> _Request_
Present the text lines of the records below as a numbered list, omitting blank lines and leaving out the pictures.

> _Input material_
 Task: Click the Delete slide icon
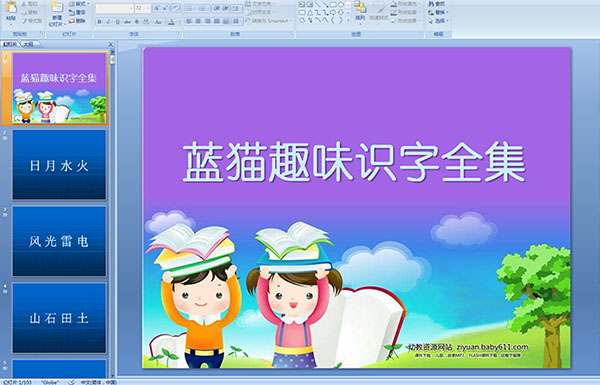click(x=72, y=21)
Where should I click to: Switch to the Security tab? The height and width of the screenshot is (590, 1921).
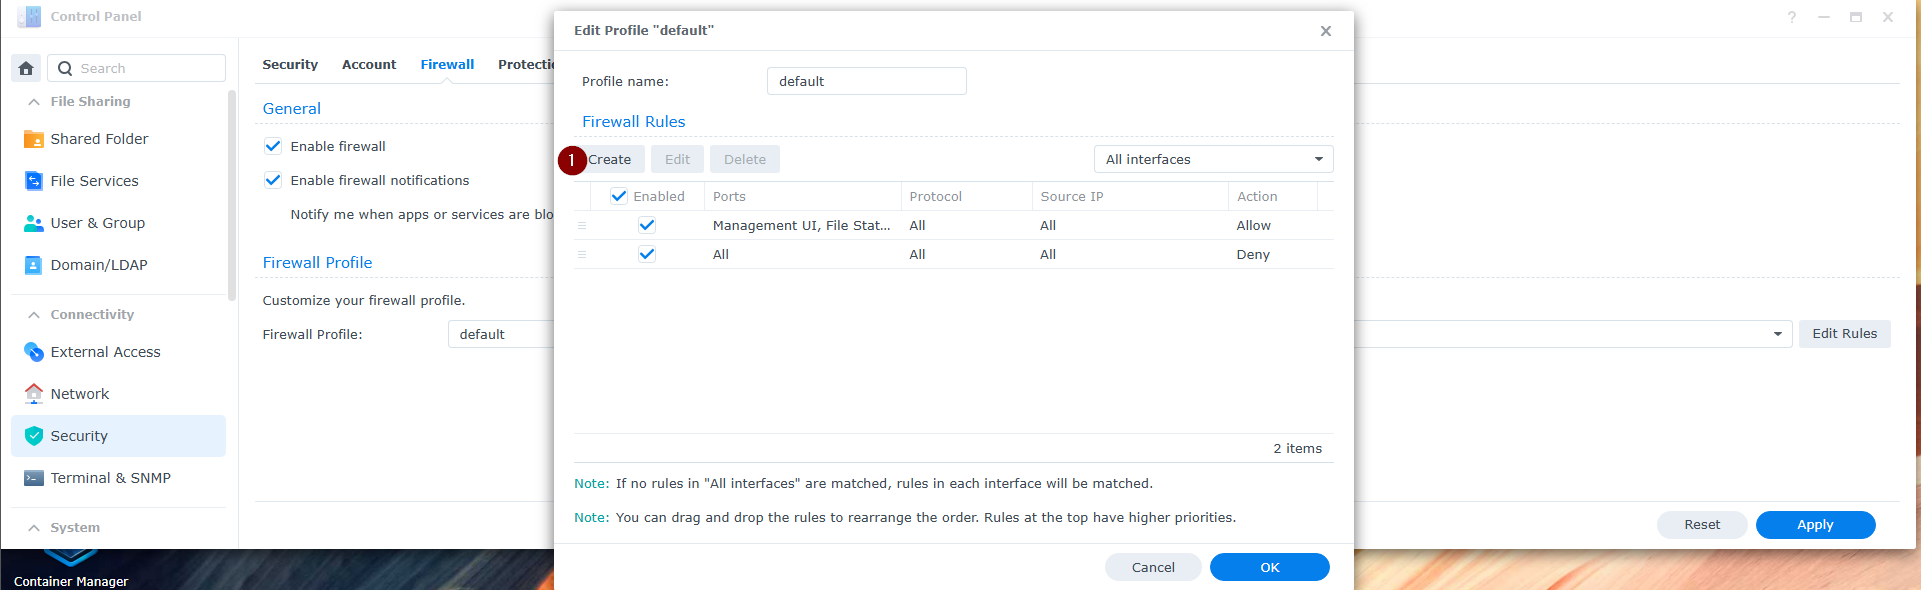290,64
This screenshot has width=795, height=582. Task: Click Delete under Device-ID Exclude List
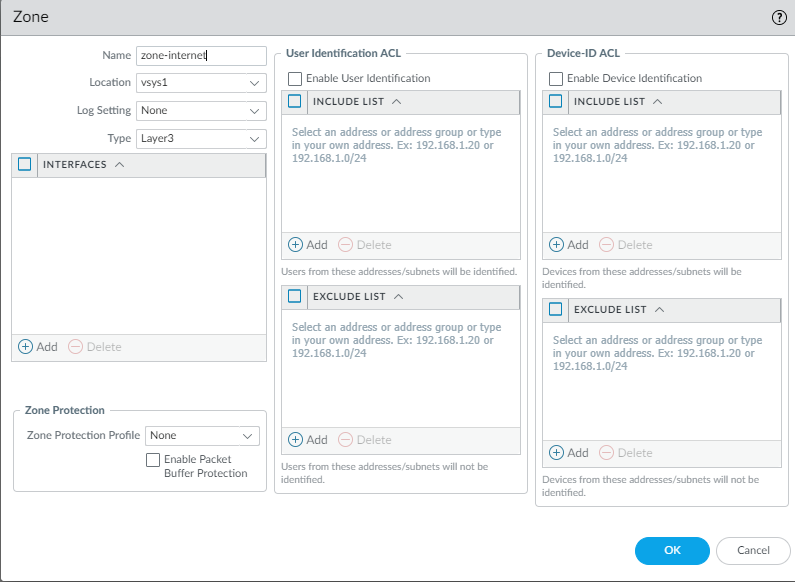click(x=625, y=453)
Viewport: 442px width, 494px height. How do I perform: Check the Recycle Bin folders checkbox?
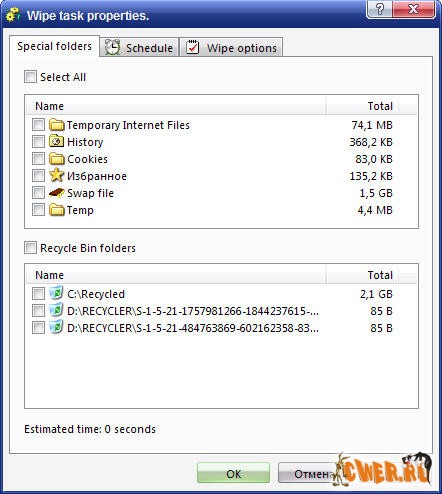click(30, 248)
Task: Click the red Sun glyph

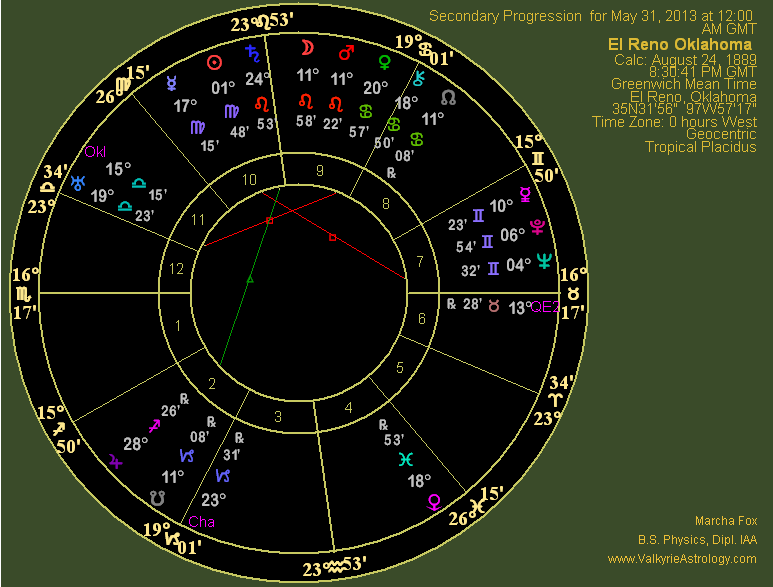Action: 213,62
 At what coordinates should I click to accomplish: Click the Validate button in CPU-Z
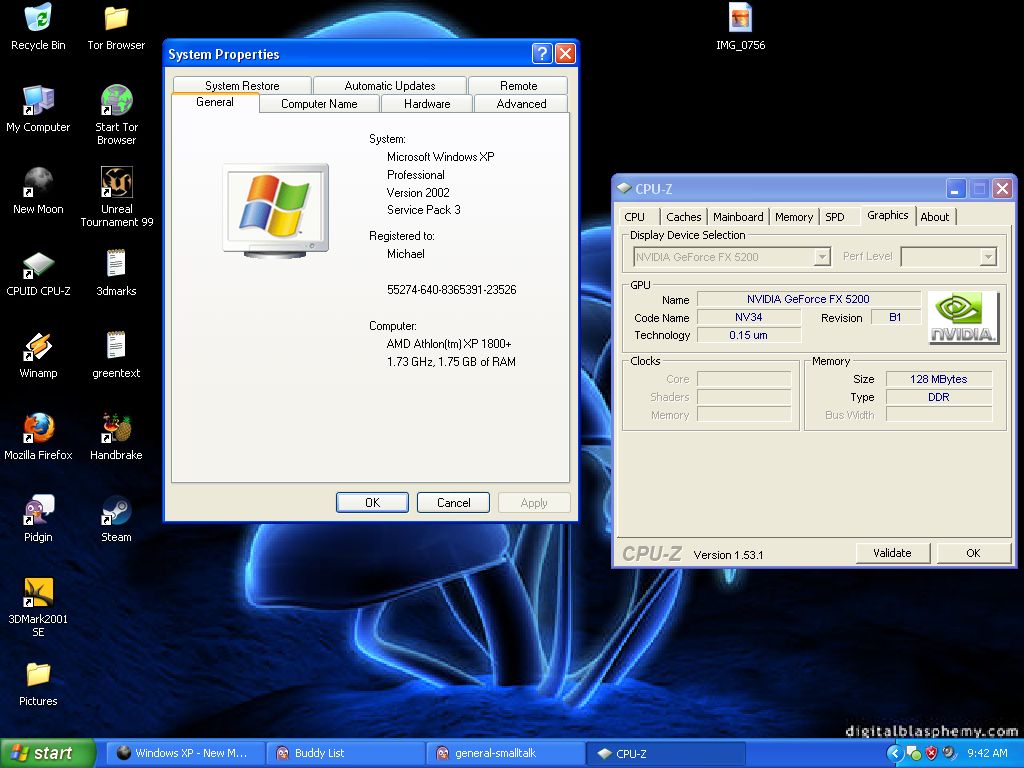pos(891,552)
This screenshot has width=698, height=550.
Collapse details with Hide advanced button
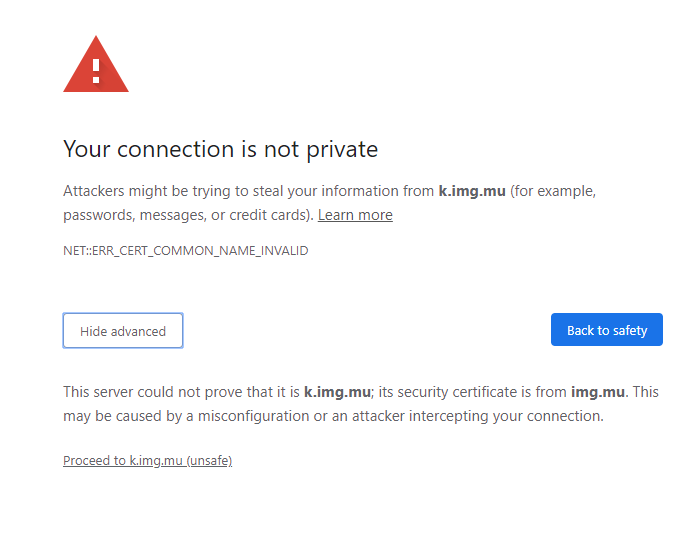pos(123,331)
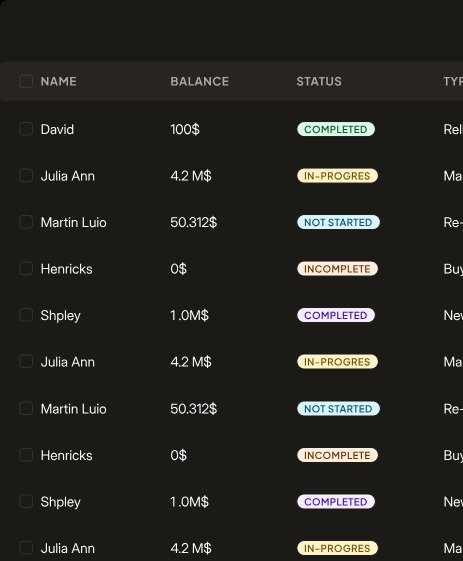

> _Task response_
1.  Task: Click the Delete slide icon
2. click(x=72, y=21)
3. Where should I click to: Switch to the Security tab? The height and width of the screenshot is (590, 1921).
4. 290,64
5. This screenshot has width=795, height=582. Task: Click Delete under Device-ID Exclude List
6. click(x=625, y=453)
7. Viewport: 442px width, 494px height. How do I perform: Check the Recycle Bin folders checkbox?
8. click(30, 248)
9. Task: Click the red Sun glyph
10. Action: 213,62
11.  At what coordinates should I click to accomplish: Click the Validate button in CPU-Z
12. pos(891,552)
13. This screenshot has width=698, height=550.
14. Collapse details with Hide advanced button
15. pos(123,331)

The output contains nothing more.